少年の名はジルベール/竹宮惠子
漫画家・竹宮惠子の自伝エッセイです。
竹宮は漫画家として上京後、萩尾望都と「大泉サロン」に住んで漫画を描き、増山法恵から文化的・芸術的教養を伝授されながら内面を磨いていきます。漫画家として経験を積むなか、彼女は自分の本当に描きたいテーマが発表できないジレンマを感じ、また同時に、ライバルである萩尾望都の才能に嫉妬して心の闇がどんどん深くなります。
信頼している編集者から「何ページであろうと、萩尾には自由に描かせる。ページ数が少なかろうが多かろうが、とにかく毎月萩尾だけは載せる」という話を聞いたときの悔しさは、相当なものがあったはず。
萩尾と自分の差を理解して追いつめられた竹宮は、萩尾から距離を置くために大泉サロンを解散する。しかしこの時点で萩尾は、解散の本当の理由を知らされていない。それから暫く経って、「距離をおきたい」と竹宮は萩尾に伝えるのだ。
どんな気持ちだったのだろう。
萩尾の才能に憧れと憎しみを抱き、彼女の存在が疎ましくなって、とうとう本音を告げる竹宮。

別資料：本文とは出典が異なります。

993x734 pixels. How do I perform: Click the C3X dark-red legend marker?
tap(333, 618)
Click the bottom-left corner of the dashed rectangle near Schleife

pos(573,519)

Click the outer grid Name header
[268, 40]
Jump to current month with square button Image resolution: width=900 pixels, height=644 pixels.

自分の存在が竹宮を苦しめていると気づいたときの萩尾。
それを乗り越えたからこそ、今の二人の地位があるのだと思います。
自分の中にある負の感情を乗り越えた人の引き出しは広く、深くなっている。竹宮の大きくなった引き出しにたくさんの知恵と価値観を与えたのが増山法恵だったんでしょう。

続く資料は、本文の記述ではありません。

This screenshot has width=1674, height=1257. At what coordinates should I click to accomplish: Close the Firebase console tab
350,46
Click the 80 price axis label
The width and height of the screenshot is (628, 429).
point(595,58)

この本のなかで最も好きなのは、10章のヨーロッパ旅行のところ。
本物のヨーロッパを見るために、竹宮・萩尾・増山に加えて山岸凉子の4人で貧乏旅行に繰り出します。ことにパリに興味があった竹宮は、本書のなかで「先月パリに行ってきたの?」と思えるくらい細かくパリについて描写している。もちろんメモを取っていただろうし、資料の写真もたくさん残っているから書けるんでしょう。けど、この章から「本物のパリを漫画に描いてやる!」という彼女の当時の熱意がむんむんと伝わってくるのです。

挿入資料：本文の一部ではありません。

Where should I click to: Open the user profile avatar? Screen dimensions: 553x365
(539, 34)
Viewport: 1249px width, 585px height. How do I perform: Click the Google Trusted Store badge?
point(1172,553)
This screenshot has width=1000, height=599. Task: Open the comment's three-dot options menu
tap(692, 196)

才能がある人は「視力(見る力)」を持っている。だからいろんなものを記憶し、理解し、自分のものにできるのだと私は思います。
竹宮は本来の才能に加え、人生のいろんな段階で視力を獲得していきます。上京したとき。都会の本物の文化に触れたとき。大泉サロンでさまざまな人に出会ったとき。ヨーロッパへ行ったとき。萩尾の才能について、自分との違いを具体的に理解できたとき。人気が出る少女漫画を生み出すため増山と深く話し合ったとき。
どれ1つ欠けても「風と木の詩」は完成しなかったかもしれません。
そういうことを踏まえ、私はこれから風と木の詩を読み始めていこうと思います。